*** Exercise materials

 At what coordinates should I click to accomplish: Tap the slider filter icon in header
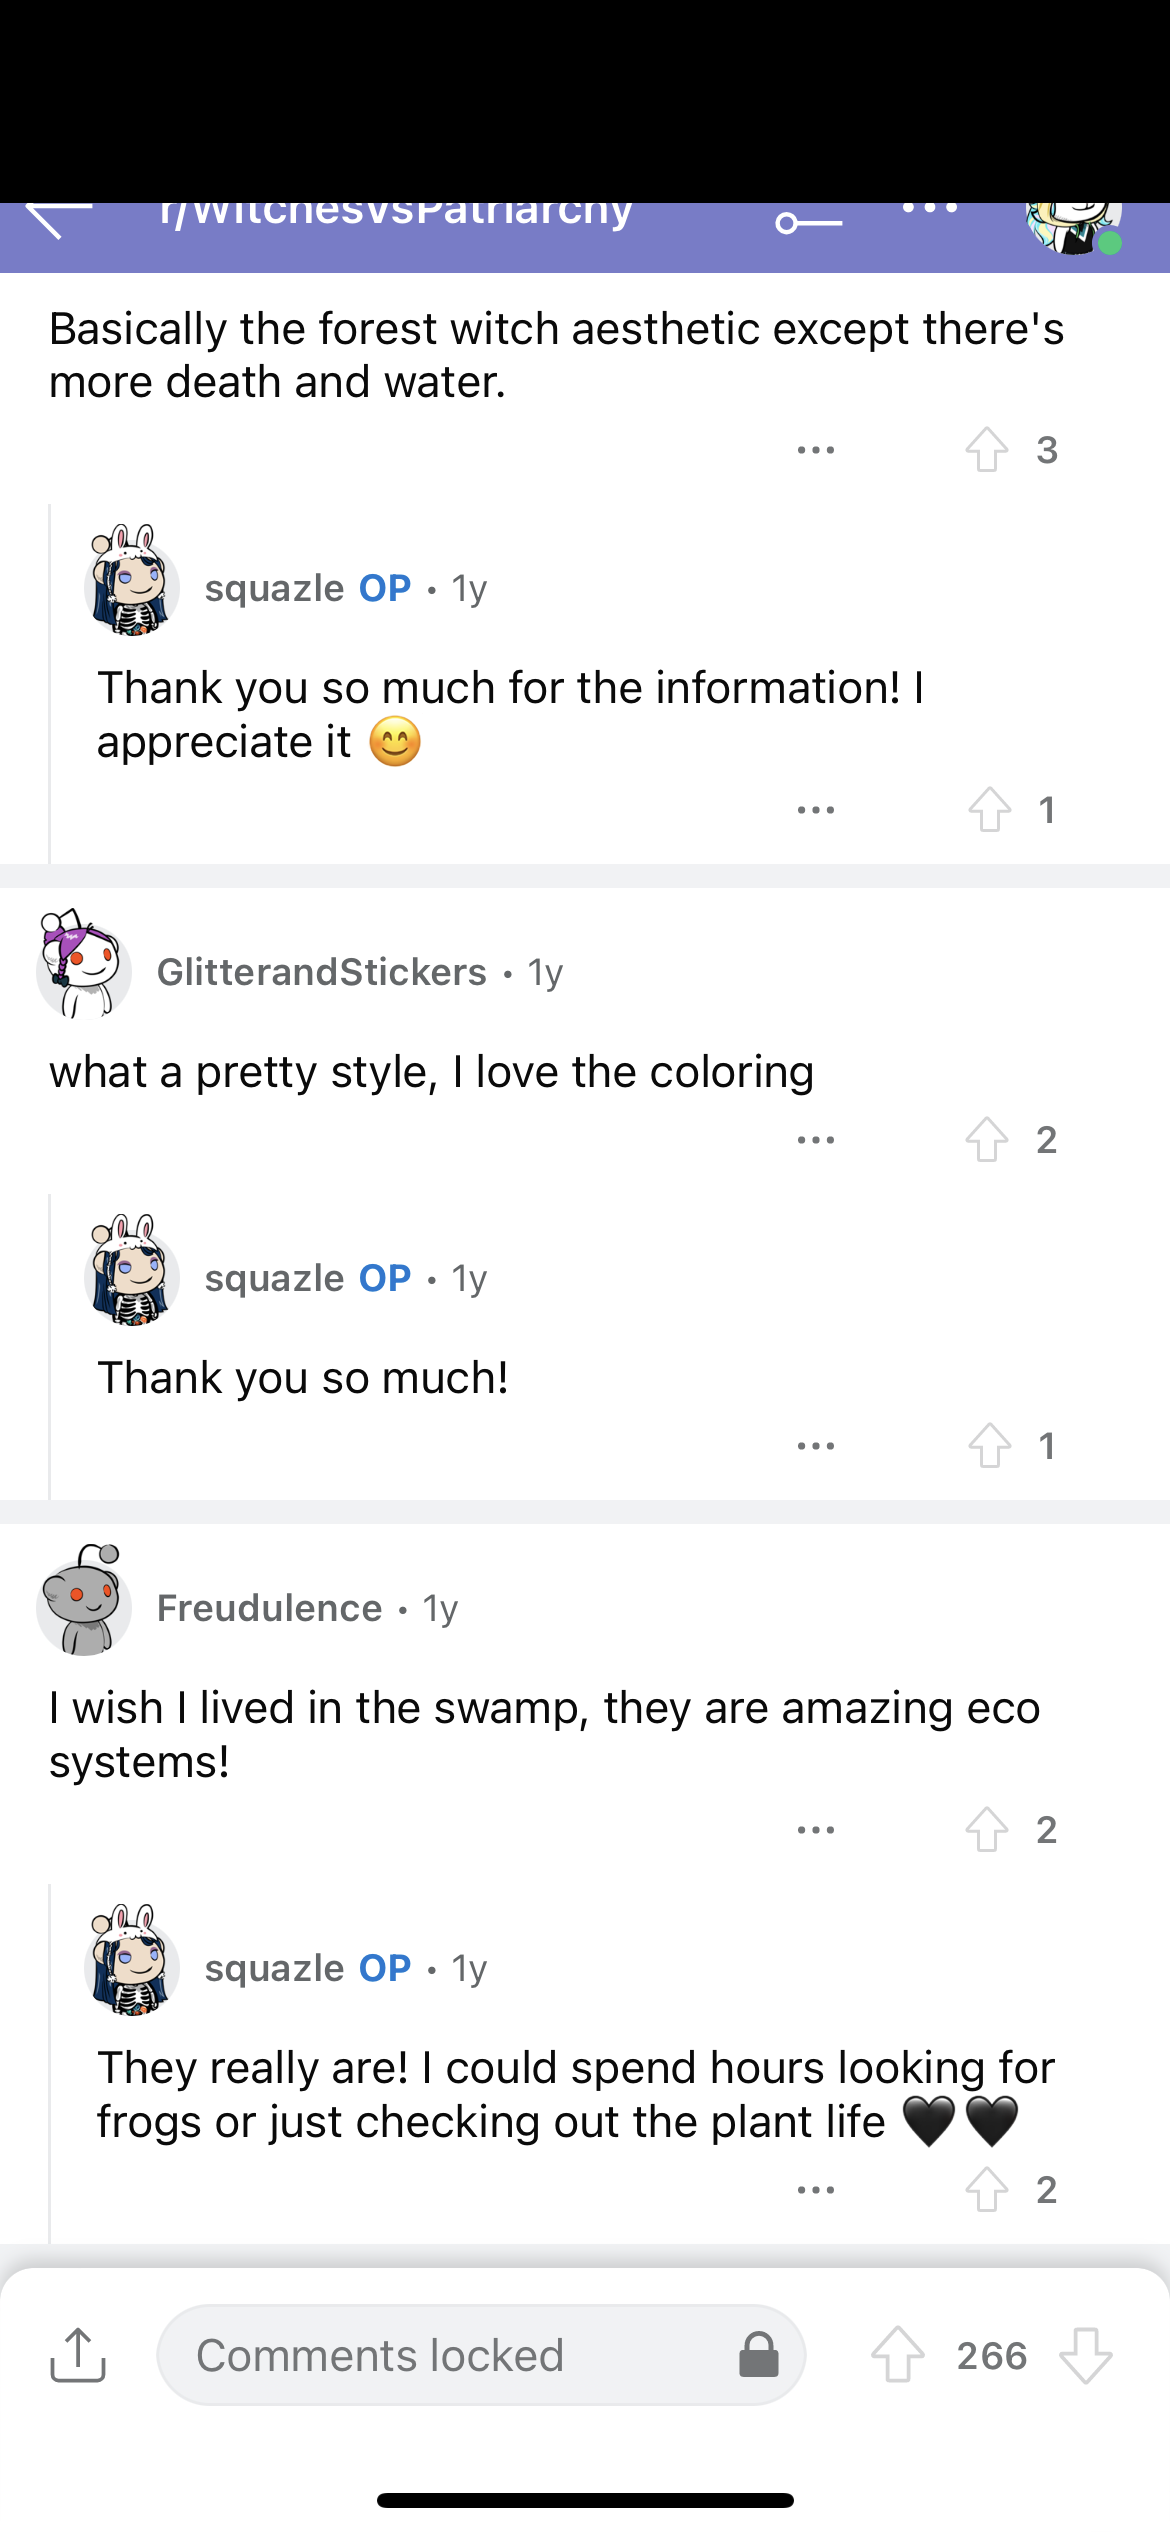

******
*** Exercise materials

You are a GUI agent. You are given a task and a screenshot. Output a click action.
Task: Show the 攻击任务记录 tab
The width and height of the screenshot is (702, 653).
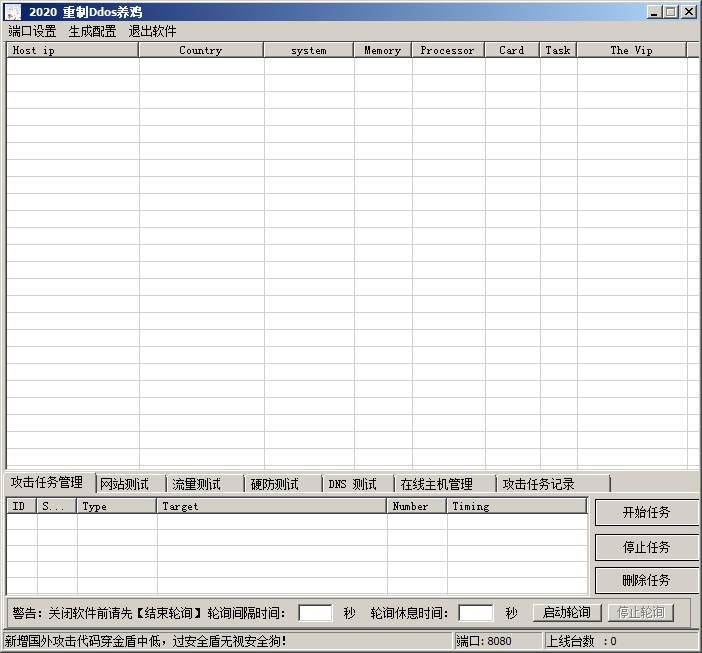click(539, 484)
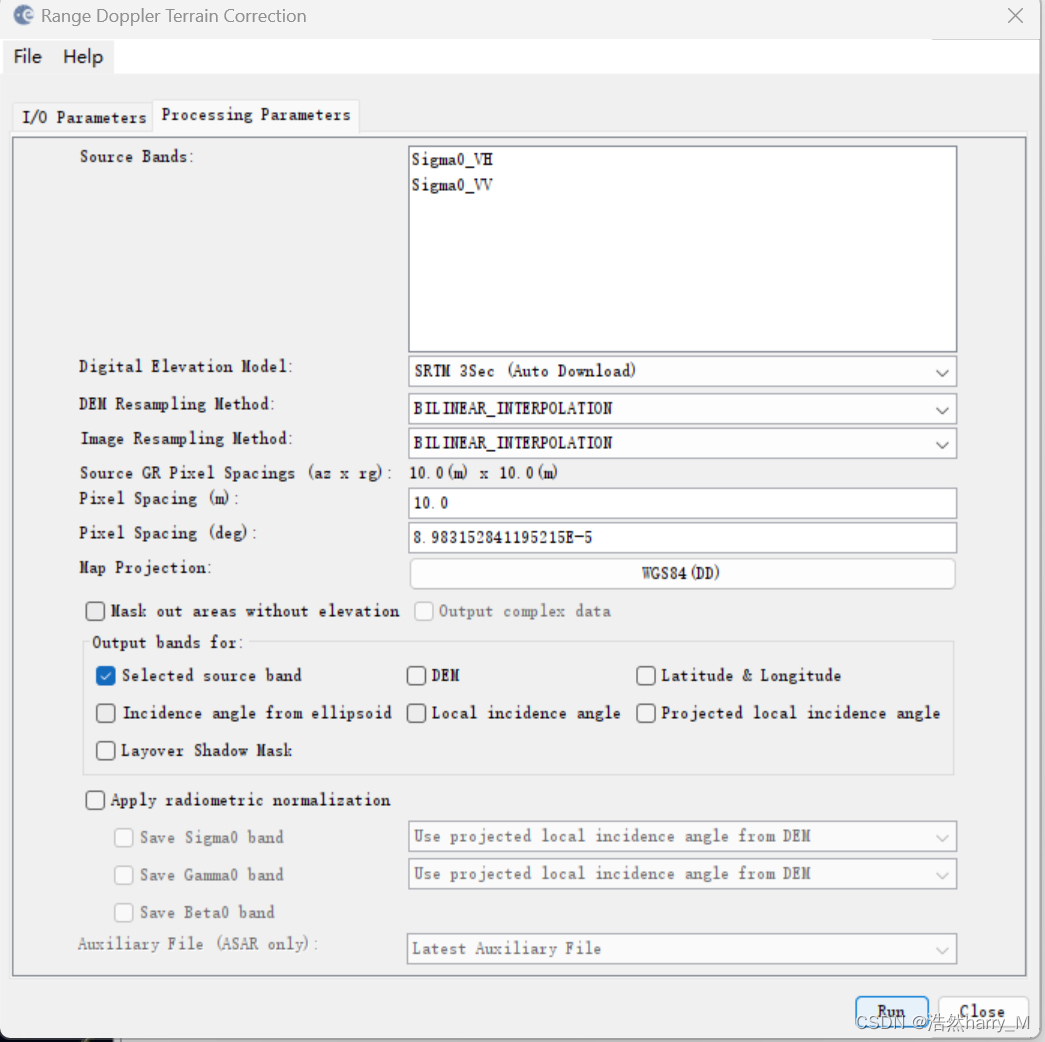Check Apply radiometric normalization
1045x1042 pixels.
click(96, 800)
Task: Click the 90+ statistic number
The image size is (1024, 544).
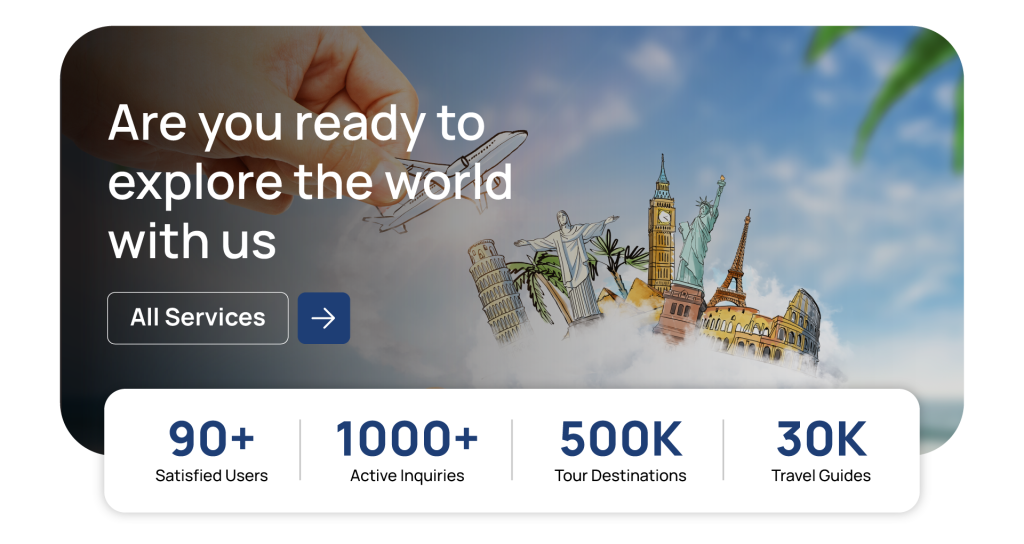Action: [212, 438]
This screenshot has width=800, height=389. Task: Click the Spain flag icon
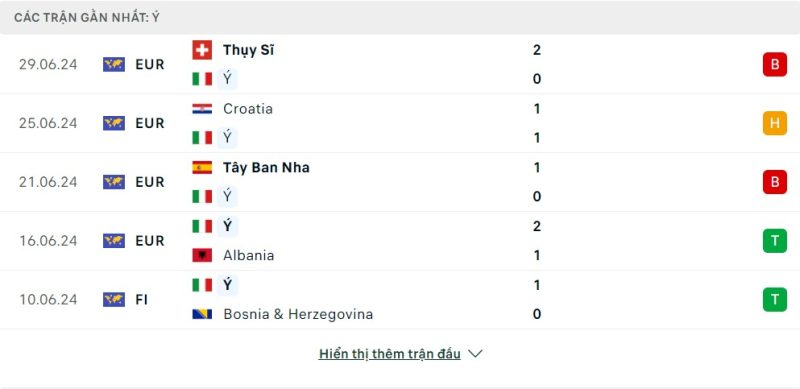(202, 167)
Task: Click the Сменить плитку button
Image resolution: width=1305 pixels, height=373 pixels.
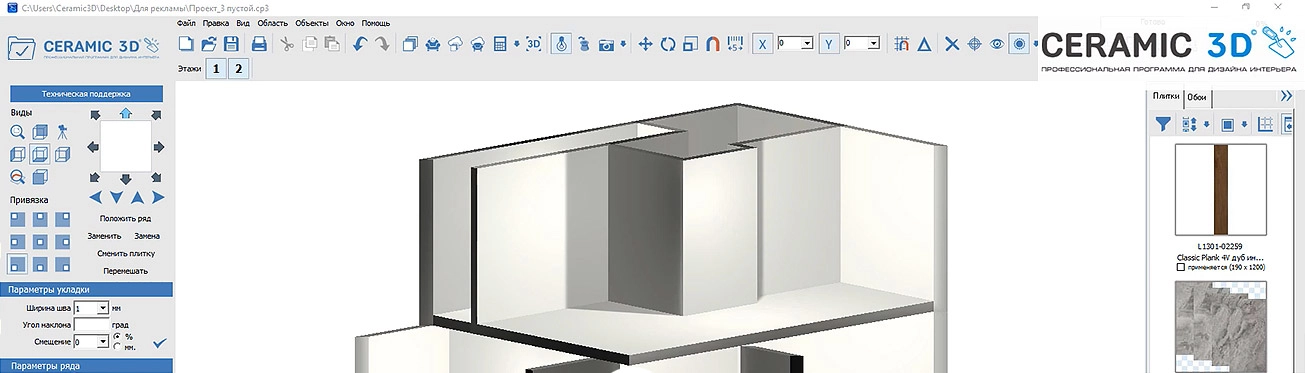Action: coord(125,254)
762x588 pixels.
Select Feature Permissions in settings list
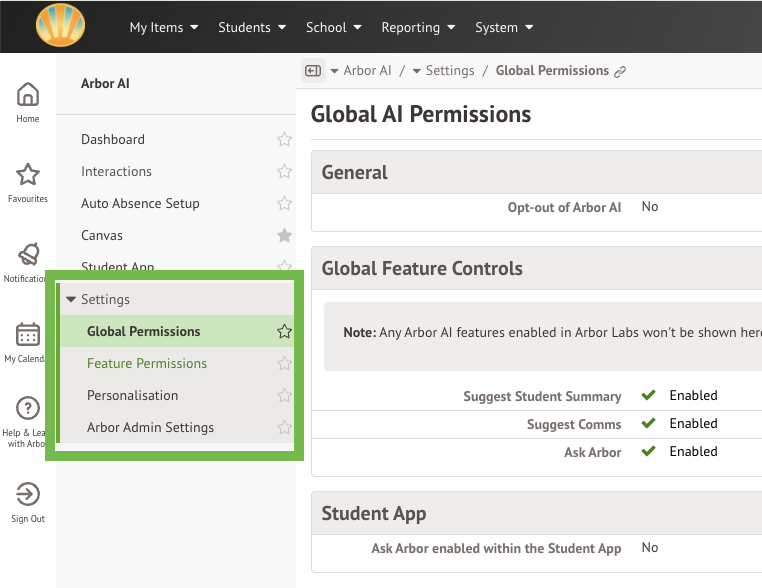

******
*** Exercise materials

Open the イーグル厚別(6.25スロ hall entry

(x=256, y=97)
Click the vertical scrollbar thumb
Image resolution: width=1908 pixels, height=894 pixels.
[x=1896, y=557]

******

» **Written task**: Format the lines of the records starting at the line containing "You are a GUI" and ending at the line containing "Action: [212, 438]" as a numbered list, omitting blank lines. Leave the pictures out of the answer.

» **Output for this exercise**:
1. You are a GUI agent. You are given a task and a screenshot. Output a click action.
2. Task: Show the 攻击任务记录 tab
3. The width and height of the screenshot is (702, 653).
4. click(539, 484)
5. Check Apply radiometric normalization
6. 1045x1042 pixels.
7. click(96, 800)
8. Task: Click the 90+ statistic number
9. The image size is (1024, 544).
10. Action: [212, 438]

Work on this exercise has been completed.